▸ **Dataset extract**:

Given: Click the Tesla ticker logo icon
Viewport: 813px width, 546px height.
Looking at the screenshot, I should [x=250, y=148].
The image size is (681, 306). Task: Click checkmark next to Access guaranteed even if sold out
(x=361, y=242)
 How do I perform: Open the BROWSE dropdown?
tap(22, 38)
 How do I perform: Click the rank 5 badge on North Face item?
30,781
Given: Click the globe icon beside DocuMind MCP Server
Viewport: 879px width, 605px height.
---
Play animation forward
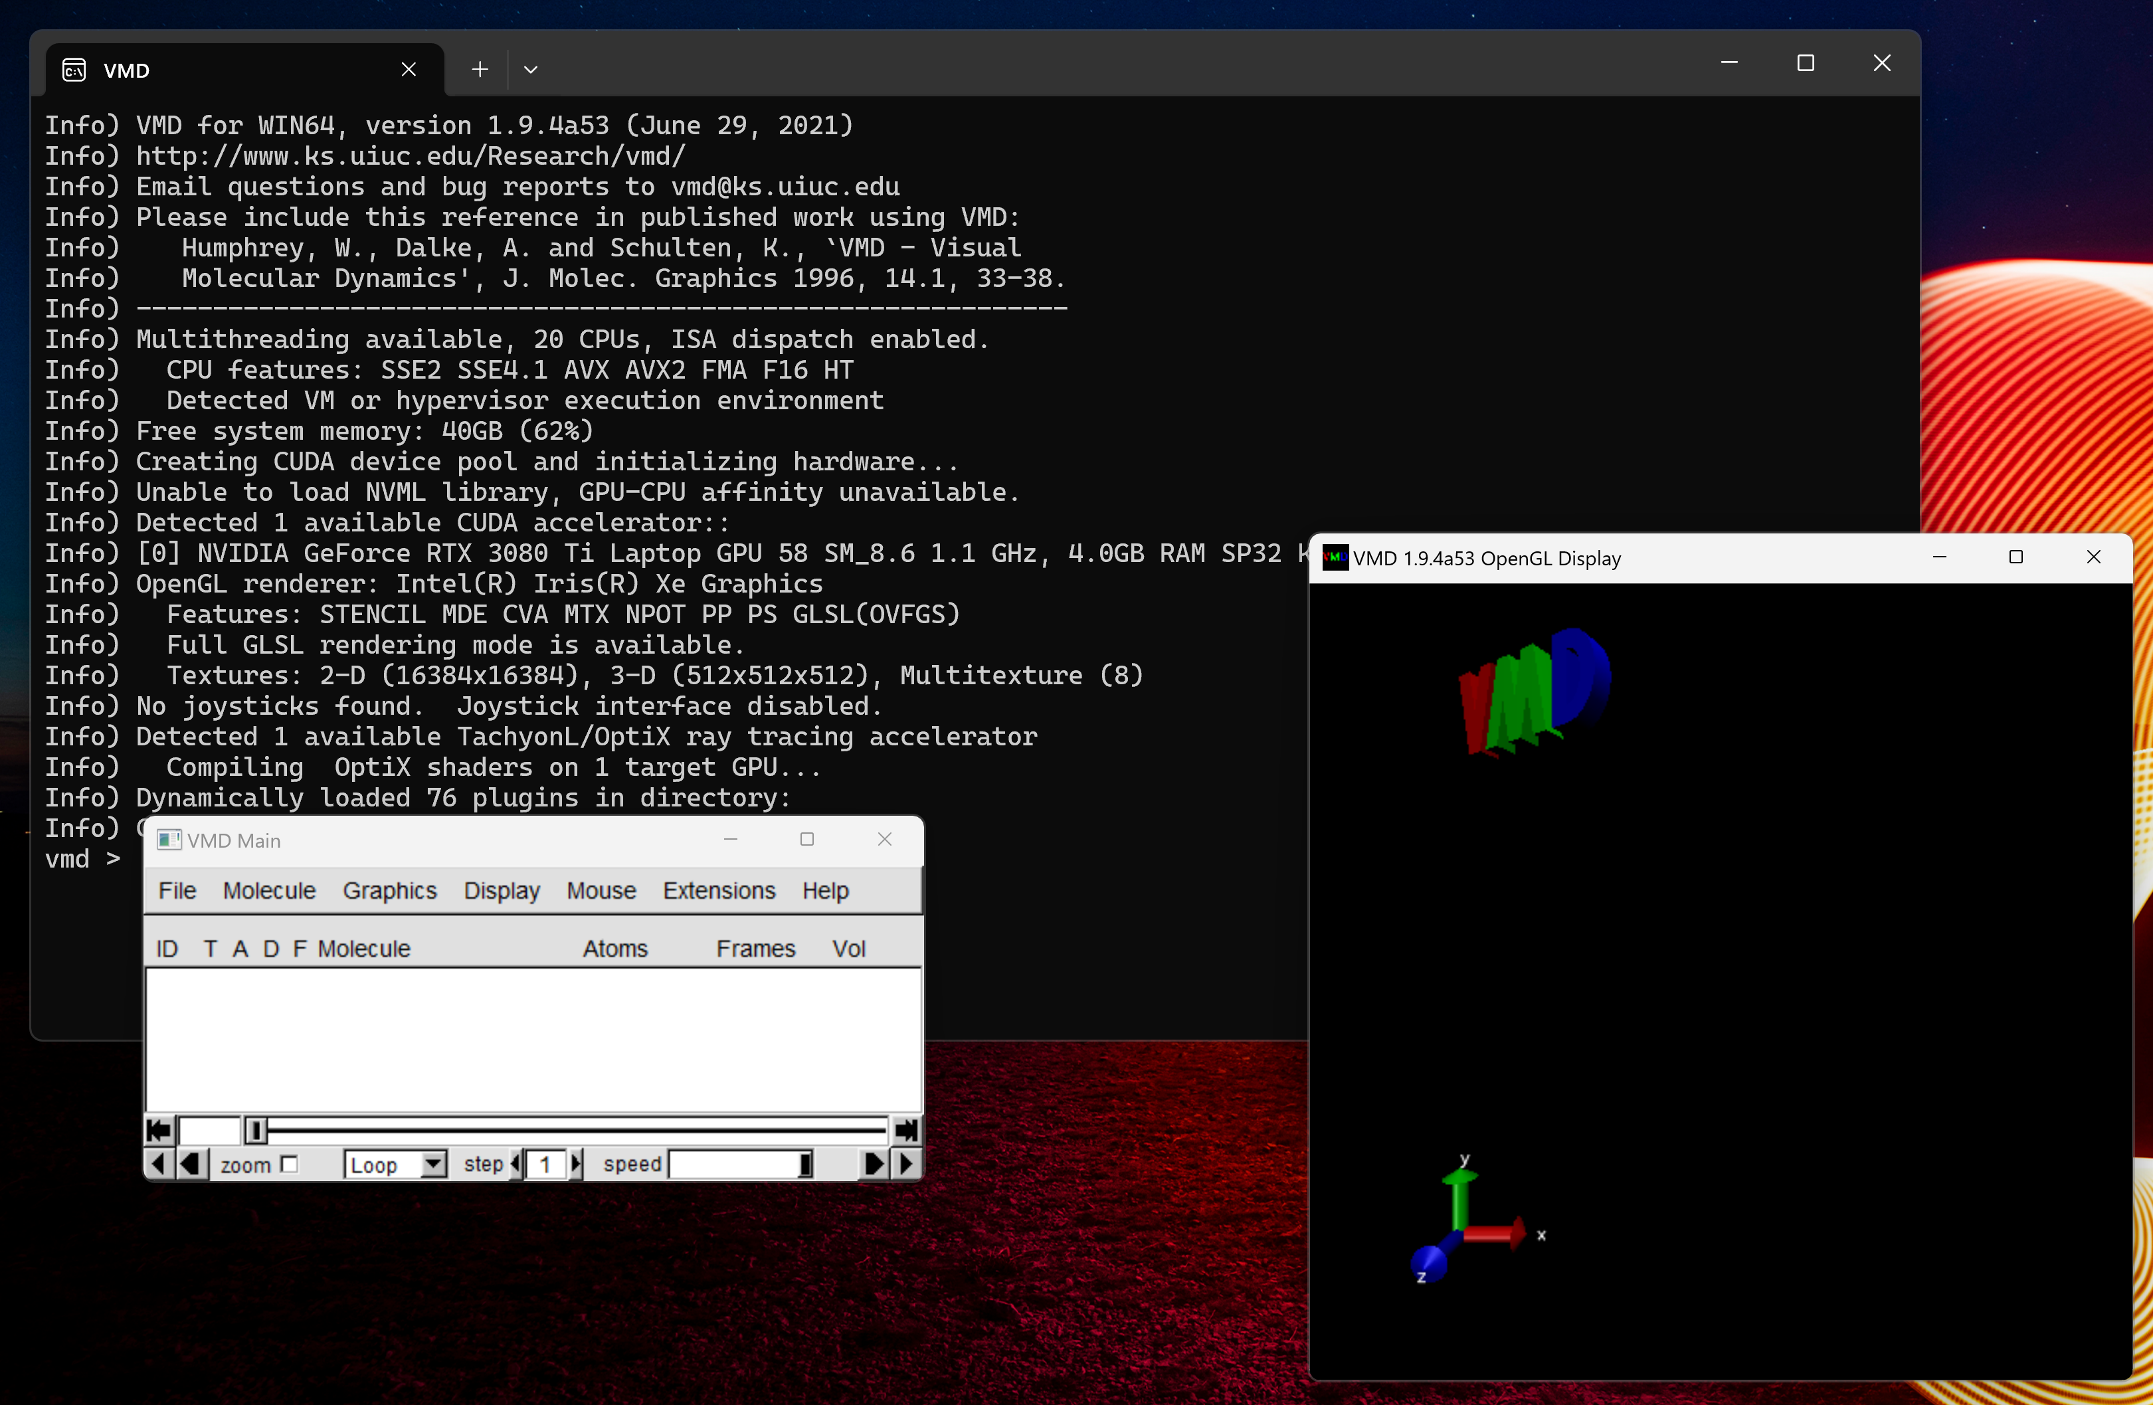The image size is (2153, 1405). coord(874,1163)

▸ **What to produce**: Render as a JSON list of strings the lines starting at the line containing "Given: Click the Tesla ticker logo icon" and ending after the line containing "Viewport: 879px width, 605px height.", one string per line, with blank lines omitted.

▸ **Answer**:
[
  "Given: Click the Tesla ticker logo icon",
  "Viewport: 813px width, 546px height.",
  "Looking at the screenshot, I should [x=250, y=148].",
  "The image size is (681, 306). Task: Click checkmark next to Access guaranteed even if sold out",
  "(x=361, y=242)",
  " How do I perform: Open the BROWSE dropdown?",
  "tap(22, 38)",
  " How do I perform: Click the rank 5 badge on North Face item?",
  "30,781",
  "Given: Click the globe icon beside DocuMind MCP Server",
  "Viewport: 879px width, 605px height."
]